*** Opening of INFORMATION SHOWN ***
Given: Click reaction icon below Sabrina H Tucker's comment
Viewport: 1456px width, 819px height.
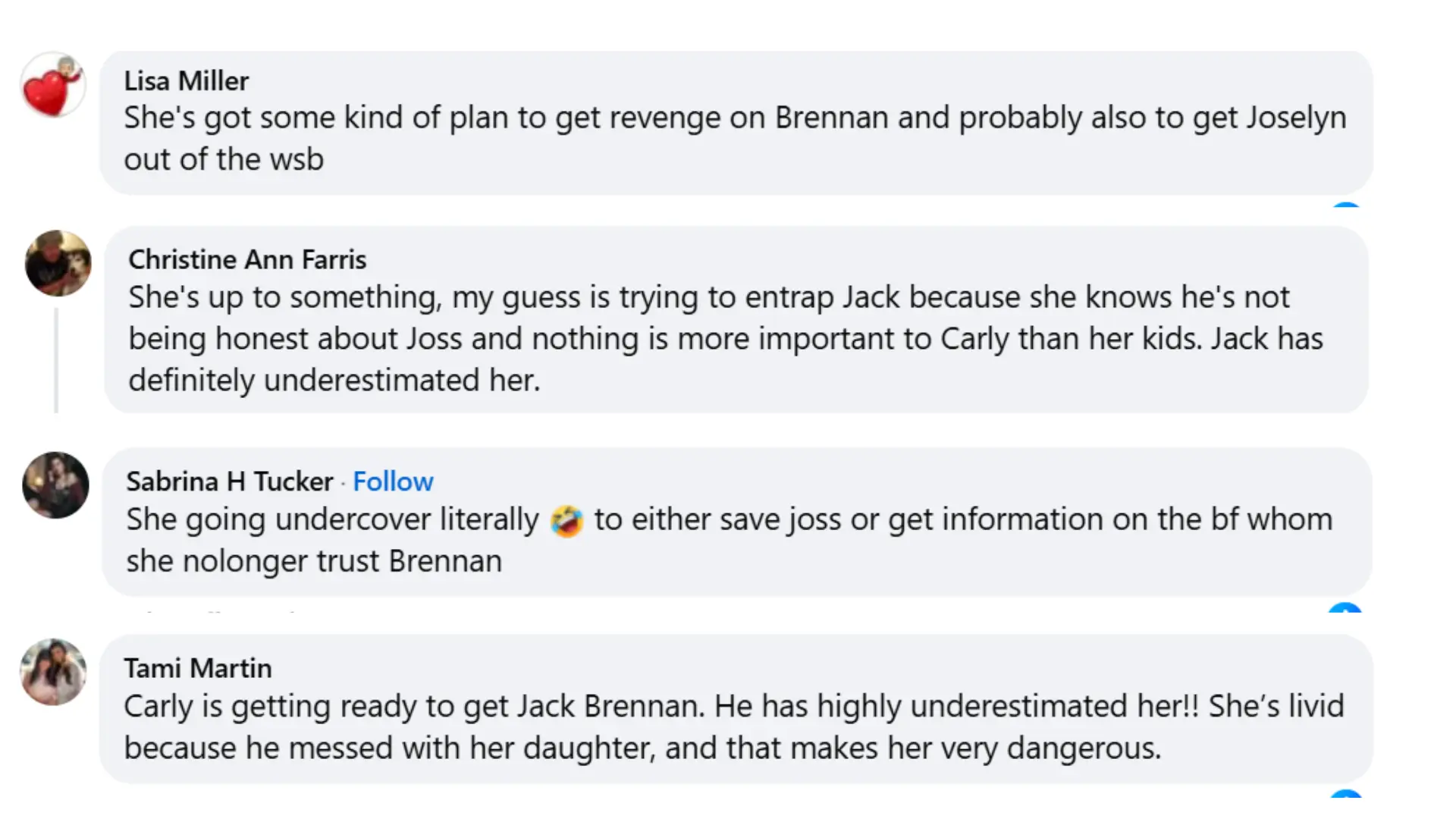Looking at the screenshot, I should (x=1345, y=607).
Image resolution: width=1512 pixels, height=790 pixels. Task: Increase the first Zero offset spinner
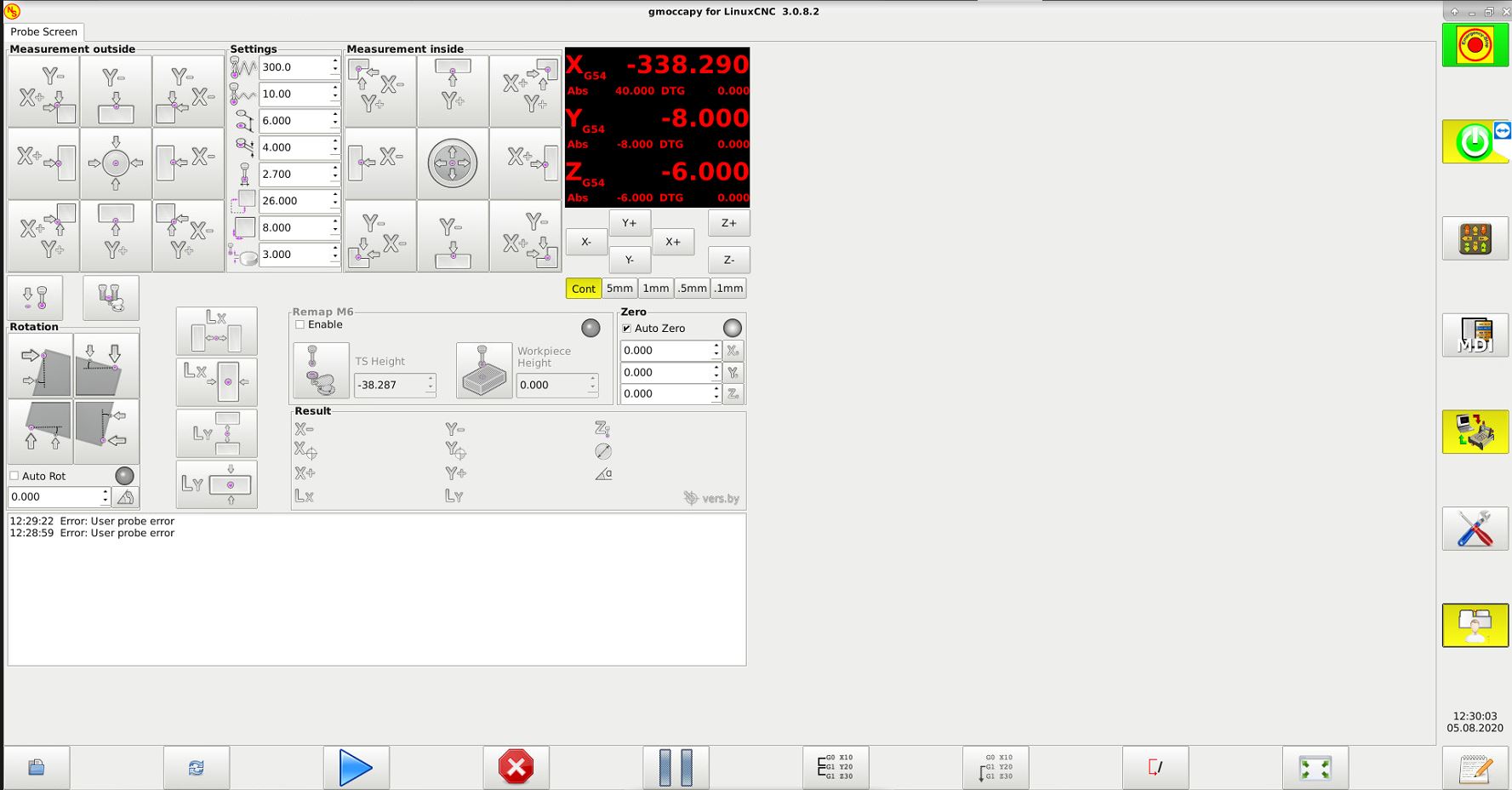(x=716, y=346)
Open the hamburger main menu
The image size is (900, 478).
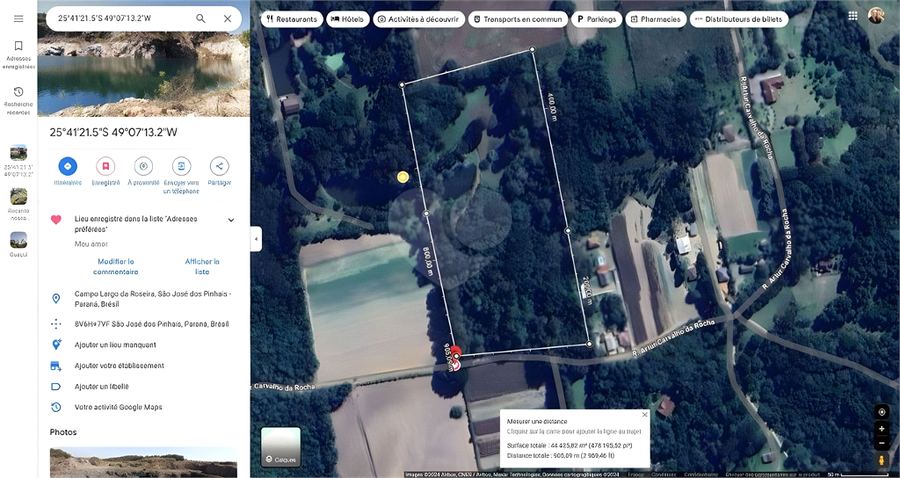(x=18, y=18)
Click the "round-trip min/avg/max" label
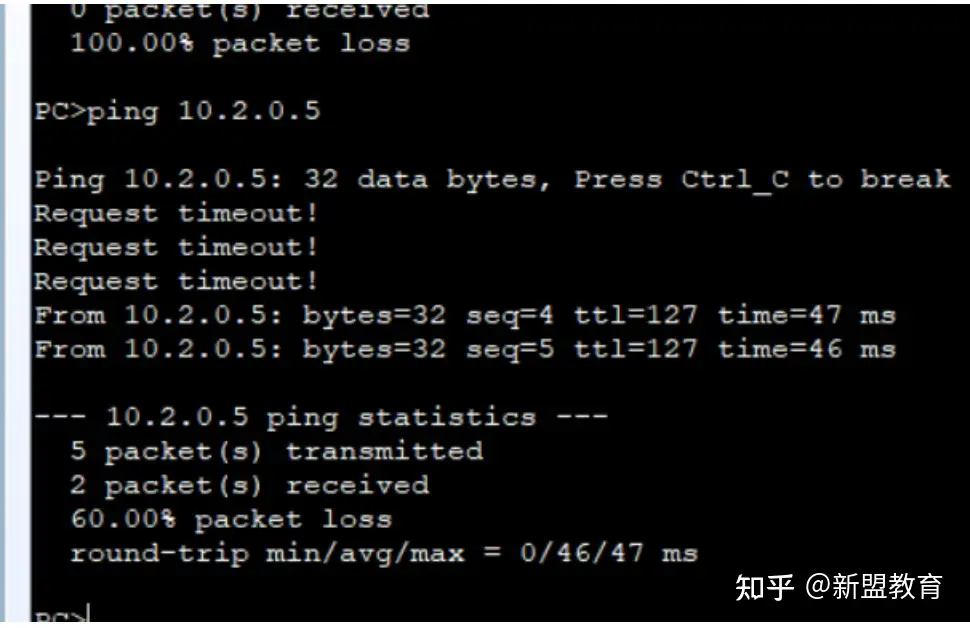 click(267, 553)
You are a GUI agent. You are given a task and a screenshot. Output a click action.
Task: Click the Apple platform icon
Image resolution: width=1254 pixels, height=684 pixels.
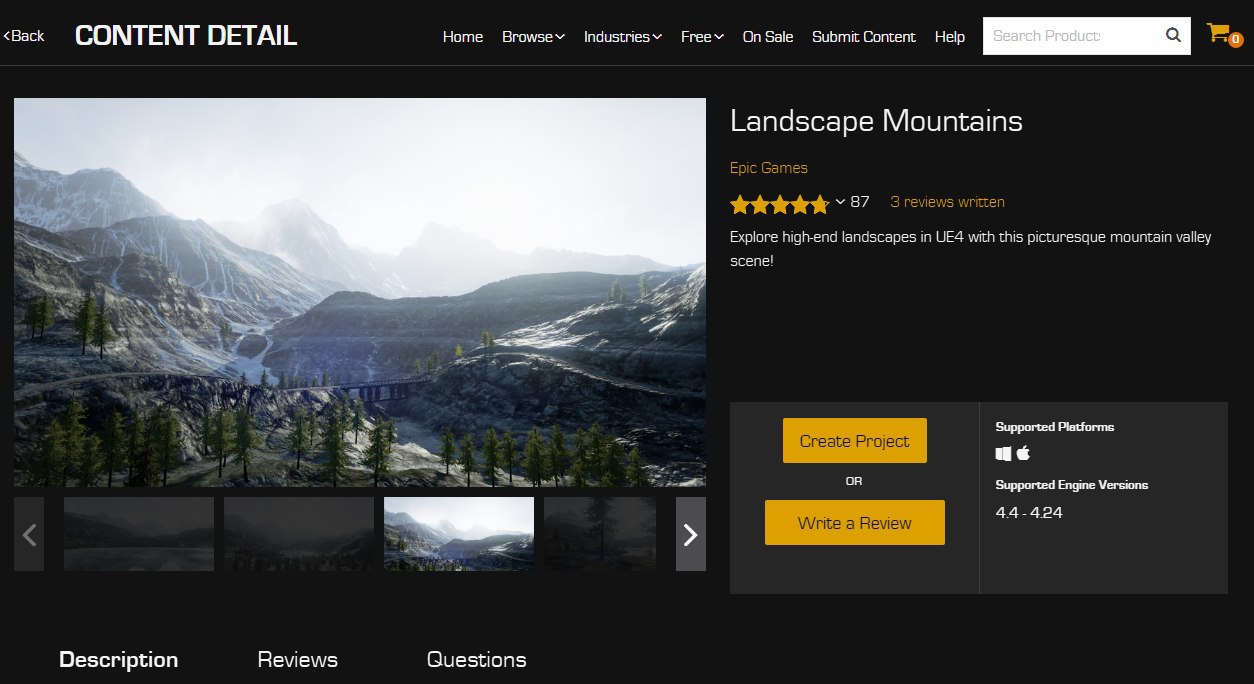(x=1023, y=454)
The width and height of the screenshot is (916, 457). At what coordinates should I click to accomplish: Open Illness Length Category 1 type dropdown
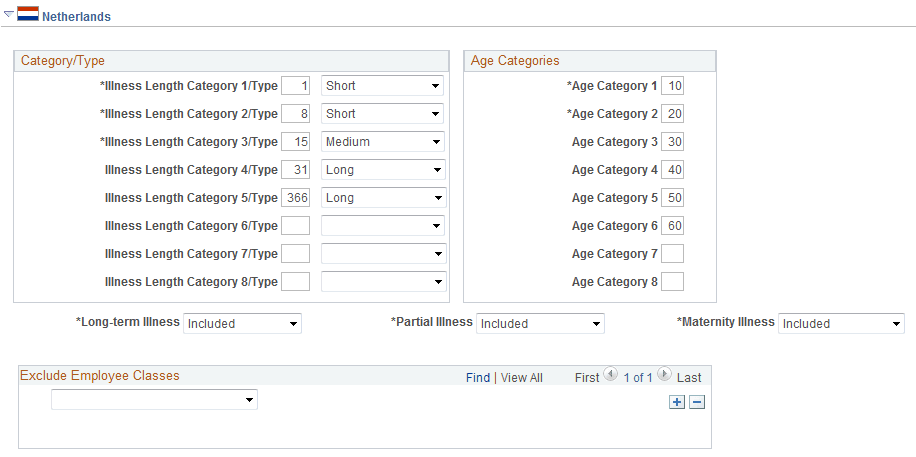click(383, 86)
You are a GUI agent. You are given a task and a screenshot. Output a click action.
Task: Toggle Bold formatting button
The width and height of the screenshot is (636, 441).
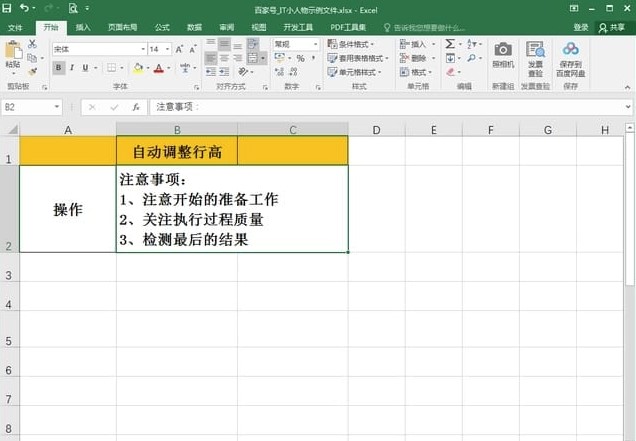58,68

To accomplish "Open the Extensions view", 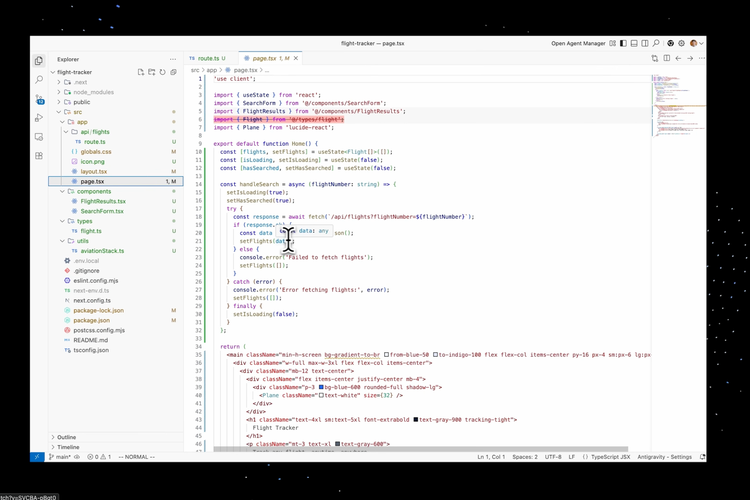I will (39, 156).
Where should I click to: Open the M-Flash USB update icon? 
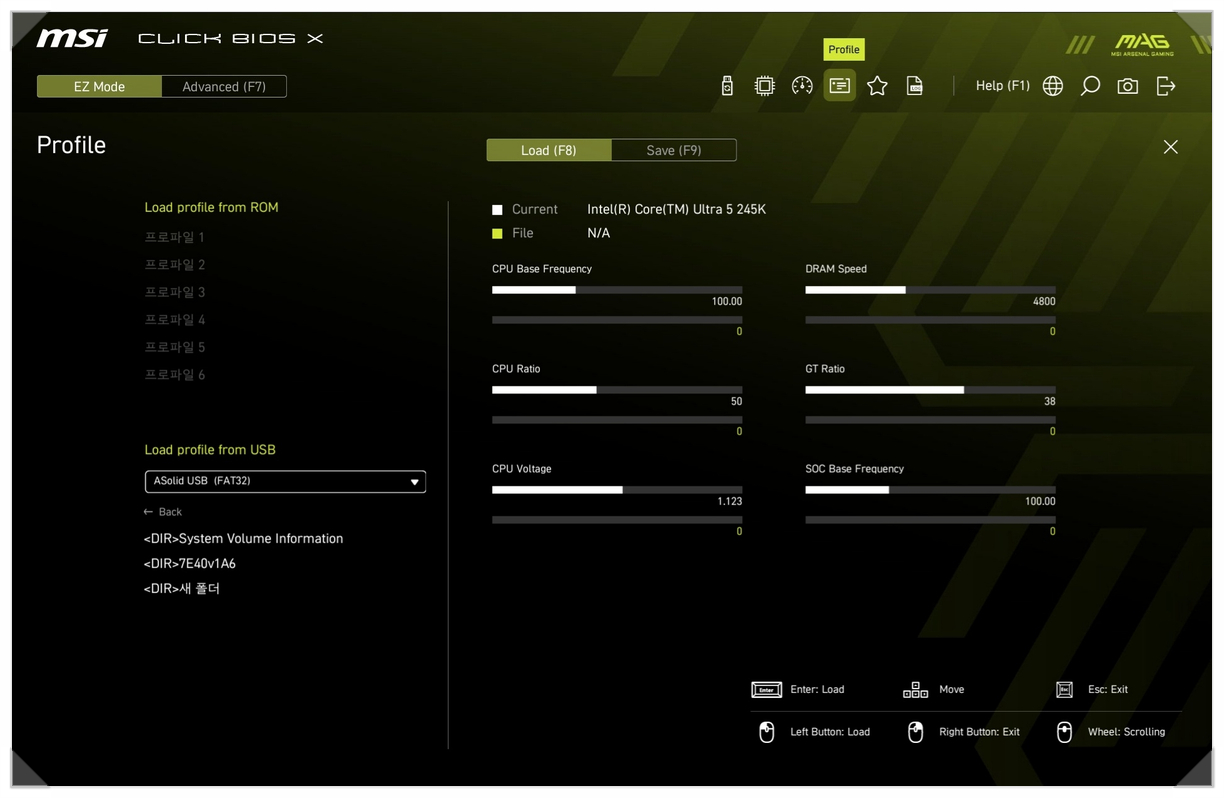coord(727,86)
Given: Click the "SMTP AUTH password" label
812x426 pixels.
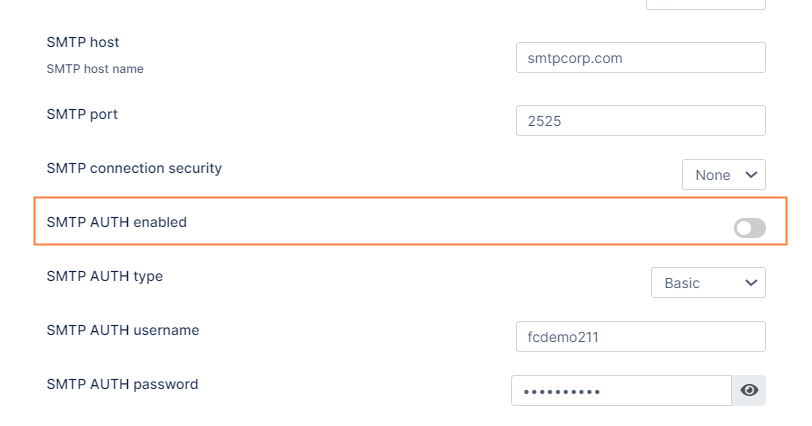Looking at the screenshot, I should point(122,384).
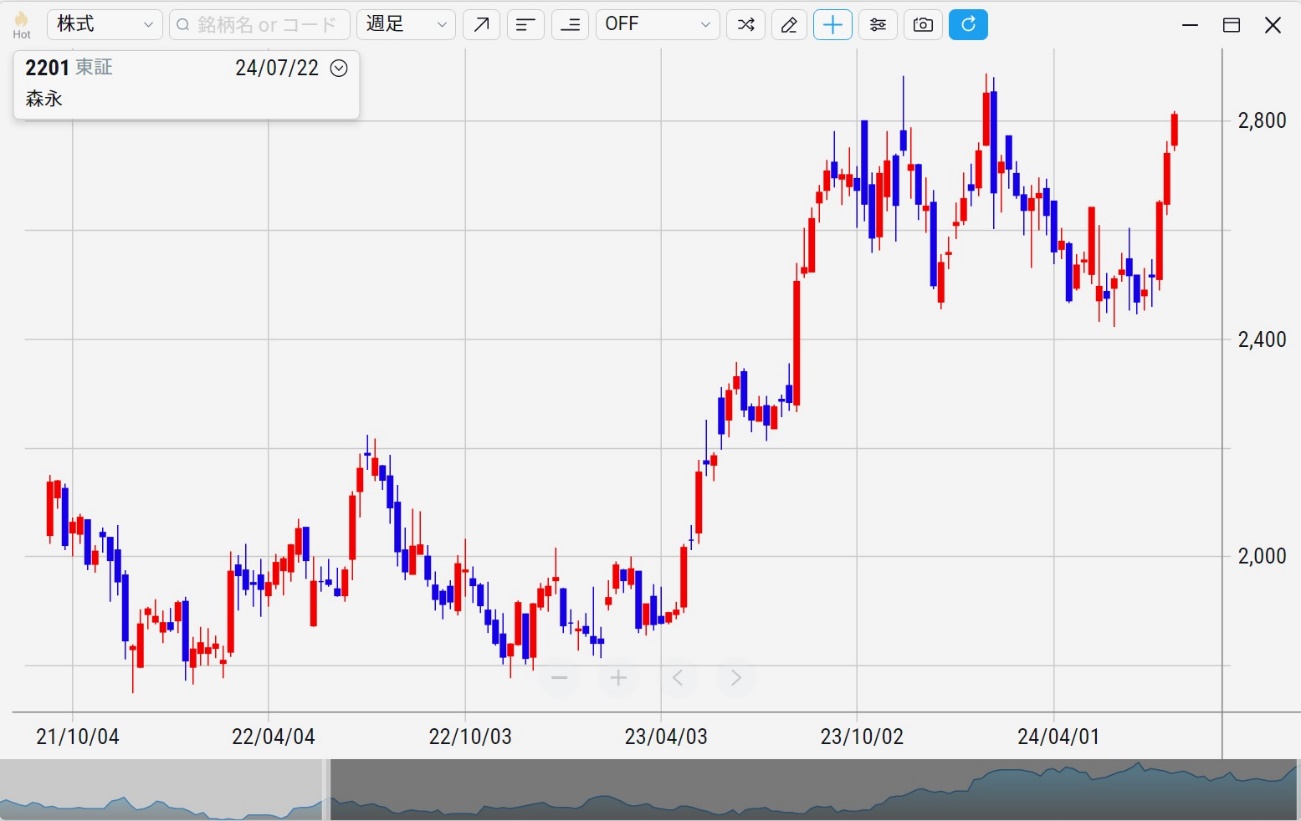Open the 週足 timeframe dropdown

405,24
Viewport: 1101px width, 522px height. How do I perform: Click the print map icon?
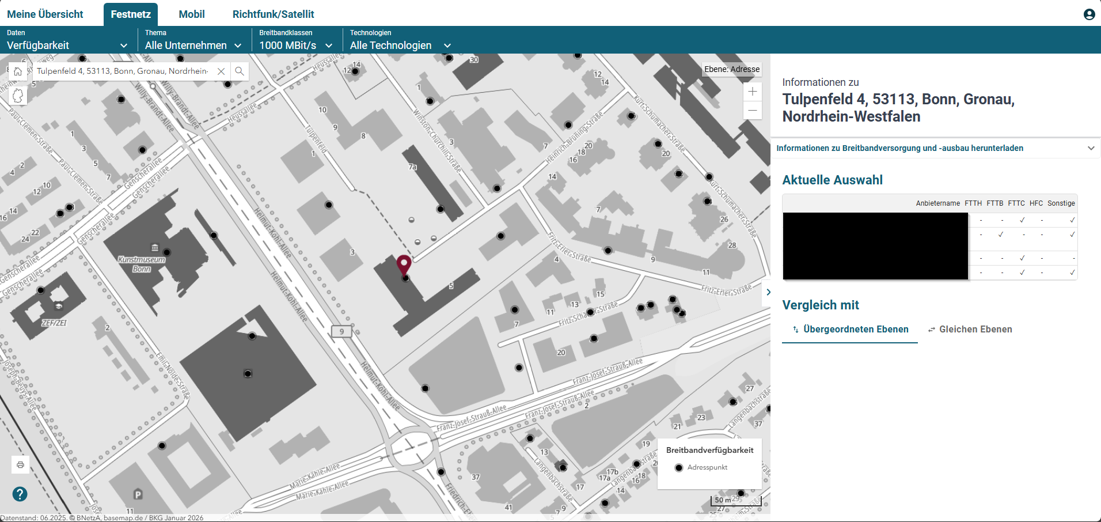20,465
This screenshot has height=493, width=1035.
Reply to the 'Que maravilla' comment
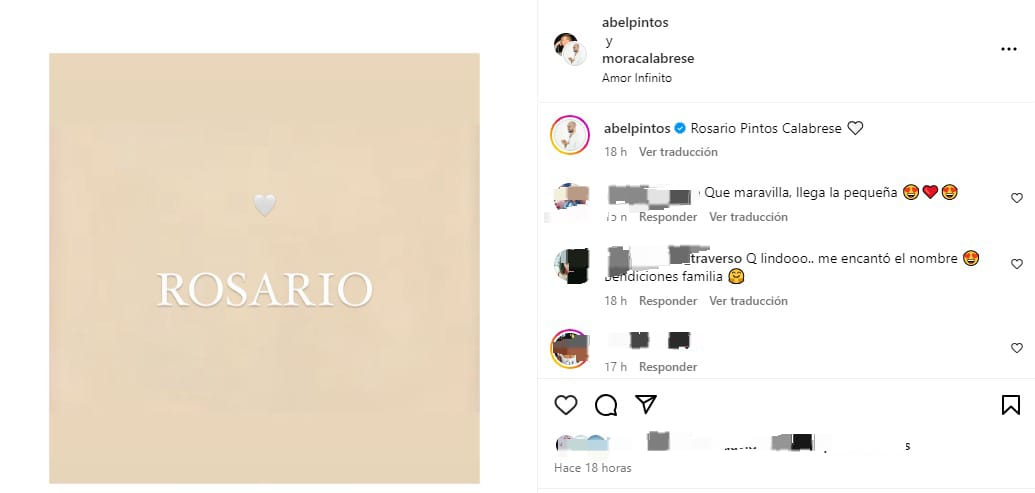[668, 216]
*** Close of INFORMATION SHOWN ***
Your copy must start at the line that holds "Given: Click the" and end at the last line of the data, both included; it must contain no pictures.

Given: Click the "SMTP AUTH password" label
812x426 pixels.
Looking at the screenshot, I should point(122,384).
Open the 週足 timeframe dropdown

405,24
Viewport: 1101px width, 522px height. How do I perform: Click the print map icon?
20,465
This screenshot has height=493, width=1035.
Reply to the 'Que maravilla' comment
[668, 216]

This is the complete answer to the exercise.